Do you want to be found on Google?
Search Engine Optimization (SEO) is key to being found online. From your content keywords to alt-tags and back end metadata, SEO-ready design helps to boost searchable visibility.

Will it integrate with other tools?
Think beyond the site itself. Do you need to connect with a CRM, email marketing platform, booking software, or social media?

Do you want to update it yourself?
If you prefer hands-on control, a user-friendly CMS (Content Management System) will allow you to add or edit content without needing a developer.

3. Understand the Project Scope and Budget

What’s your budget and what does it include?
Clarify how much you’re investing and what that covers—design, development, content, SEO, and any extras like branding or photography.

What’s the timeline?
From planning to launch, a realistic project schedule keeps everything on track. Make sure there’s room for feedback, revisions, and testing.

How are payments structured?
Understand the payment schedule—is it milestone-based, monthly, or a flat fee? This avoids surprises later.

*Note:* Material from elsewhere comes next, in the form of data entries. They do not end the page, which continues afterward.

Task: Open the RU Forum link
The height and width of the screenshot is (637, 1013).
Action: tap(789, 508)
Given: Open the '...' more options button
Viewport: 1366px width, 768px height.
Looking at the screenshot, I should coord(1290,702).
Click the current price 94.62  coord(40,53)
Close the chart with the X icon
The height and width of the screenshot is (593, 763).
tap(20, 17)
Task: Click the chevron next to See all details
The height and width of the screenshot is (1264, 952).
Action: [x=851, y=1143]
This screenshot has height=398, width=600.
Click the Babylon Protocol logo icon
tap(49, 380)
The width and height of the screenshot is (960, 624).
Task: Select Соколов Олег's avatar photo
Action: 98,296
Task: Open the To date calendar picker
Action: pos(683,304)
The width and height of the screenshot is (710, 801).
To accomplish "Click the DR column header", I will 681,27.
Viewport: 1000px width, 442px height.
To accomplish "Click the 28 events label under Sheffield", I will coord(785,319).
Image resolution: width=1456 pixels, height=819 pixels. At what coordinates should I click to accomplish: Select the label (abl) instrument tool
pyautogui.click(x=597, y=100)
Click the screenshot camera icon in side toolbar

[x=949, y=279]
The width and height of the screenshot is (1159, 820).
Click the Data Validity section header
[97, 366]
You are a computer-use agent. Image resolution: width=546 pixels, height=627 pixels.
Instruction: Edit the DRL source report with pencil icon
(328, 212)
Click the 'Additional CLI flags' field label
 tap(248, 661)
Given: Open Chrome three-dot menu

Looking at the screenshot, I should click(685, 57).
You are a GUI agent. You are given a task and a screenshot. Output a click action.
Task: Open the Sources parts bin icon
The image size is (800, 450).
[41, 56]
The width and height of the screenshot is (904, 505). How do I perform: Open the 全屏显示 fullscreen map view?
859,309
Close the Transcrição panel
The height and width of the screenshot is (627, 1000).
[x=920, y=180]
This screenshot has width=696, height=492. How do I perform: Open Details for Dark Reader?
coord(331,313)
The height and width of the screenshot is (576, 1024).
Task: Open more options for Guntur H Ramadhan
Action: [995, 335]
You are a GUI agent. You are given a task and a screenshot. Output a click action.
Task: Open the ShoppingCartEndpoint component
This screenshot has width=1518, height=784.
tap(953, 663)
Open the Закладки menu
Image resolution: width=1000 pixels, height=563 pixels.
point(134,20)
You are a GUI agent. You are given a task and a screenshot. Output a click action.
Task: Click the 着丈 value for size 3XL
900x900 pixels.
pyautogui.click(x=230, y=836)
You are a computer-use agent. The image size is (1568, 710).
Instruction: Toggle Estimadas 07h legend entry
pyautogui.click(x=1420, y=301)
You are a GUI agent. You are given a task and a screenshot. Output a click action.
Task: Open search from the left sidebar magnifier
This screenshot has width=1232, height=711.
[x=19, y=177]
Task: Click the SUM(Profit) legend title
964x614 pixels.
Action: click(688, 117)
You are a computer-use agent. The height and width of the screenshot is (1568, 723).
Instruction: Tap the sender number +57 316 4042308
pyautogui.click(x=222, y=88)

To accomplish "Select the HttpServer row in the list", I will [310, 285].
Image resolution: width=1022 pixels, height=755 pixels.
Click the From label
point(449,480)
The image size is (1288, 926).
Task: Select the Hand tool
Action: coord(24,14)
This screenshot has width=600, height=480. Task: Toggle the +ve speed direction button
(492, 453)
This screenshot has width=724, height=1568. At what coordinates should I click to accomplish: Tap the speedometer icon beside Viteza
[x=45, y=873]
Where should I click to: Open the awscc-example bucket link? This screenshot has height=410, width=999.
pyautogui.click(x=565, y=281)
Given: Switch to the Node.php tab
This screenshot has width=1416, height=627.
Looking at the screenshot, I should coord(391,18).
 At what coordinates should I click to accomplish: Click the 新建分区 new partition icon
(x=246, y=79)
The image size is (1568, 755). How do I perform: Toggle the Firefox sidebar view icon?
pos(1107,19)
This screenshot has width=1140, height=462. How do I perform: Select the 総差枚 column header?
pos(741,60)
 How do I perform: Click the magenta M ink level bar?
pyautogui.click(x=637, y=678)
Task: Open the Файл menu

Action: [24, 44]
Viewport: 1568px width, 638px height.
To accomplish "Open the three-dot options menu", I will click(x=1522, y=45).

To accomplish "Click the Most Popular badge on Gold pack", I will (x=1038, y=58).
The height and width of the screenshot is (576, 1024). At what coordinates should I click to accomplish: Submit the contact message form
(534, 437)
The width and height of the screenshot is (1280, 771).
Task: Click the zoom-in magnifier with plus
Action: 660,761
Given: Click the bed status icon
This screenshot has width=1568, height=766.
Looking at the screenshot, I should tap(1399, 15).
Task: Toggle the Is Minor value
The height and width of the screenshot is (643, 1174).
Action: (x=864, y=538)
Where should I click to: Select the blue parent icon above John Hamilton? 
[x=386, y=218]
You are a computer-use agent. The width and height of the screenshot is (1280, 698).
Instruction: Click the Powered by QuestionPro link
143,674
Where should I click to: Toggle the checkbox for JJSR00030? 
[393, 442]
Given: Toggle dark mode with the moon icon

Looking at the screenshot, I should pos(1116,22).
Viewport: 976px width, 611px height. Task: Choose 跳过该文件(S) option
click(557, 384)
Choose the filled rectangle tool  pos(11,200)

Will the designer research my business?
A great website reflects your unique story. Ask whether industry and competitor research is part of the process.

Are other services offered?
If you need help with copywriting, branding, marketing, or content creation, find out if these services are available.

Business Owner with website checklist

4. Establish Client Involvement and Communication

How much input will you have?
Some clients want to be hands-on, others prefer to step back. Decide how involved you’d like to be throughout the whole process.

Who’s providing the content?
Be clear on who’s responsible for writing copy, providing images, or sourcing testimonials. This helps avoid delays and create role-clarity.

How will you communicate?
Set expectations for check-ins, feedback rounds, and preferred platforms (email, calls, Zoom, project management tools).

Who’s your main contact?
Working with a dedicated project manager or single point of contact ensures better communication and accountability.

5. Capture the Look and Feel

What style do you envision?
Is your brand sleek and modern, warm and approachable, or bold and artistic? Your visual style should match your target audience and brand tone.

Are there specific colors, fonts, or brand elements to include?
Create and provide a brand guideline to ensure consistency across your website and marketing materials.

What has inspired you?
Show examples of websites you admire—and explain why you like them. Is it the layout, colours, fonts, imagery, tone, or functionality?

What should your website feel like?
Should it feel professional, fun, exclusive, or friendly? Defining the emotional tone helps to connect with audience, and guide design choices and messaging.

Build With Intention

Your website is one of the most important investments in your business. By walking through these key questions before jumping into the design, you’ll not only create a better site—you’ll also gain clarity about your brand, audience, and goals.

Partner with a designer who will guide you through these steps, ask the right questions, and help bring your vision to life. Because a well-planned website isn’t just beautiful – it should be designed to deliver the results that are important to you.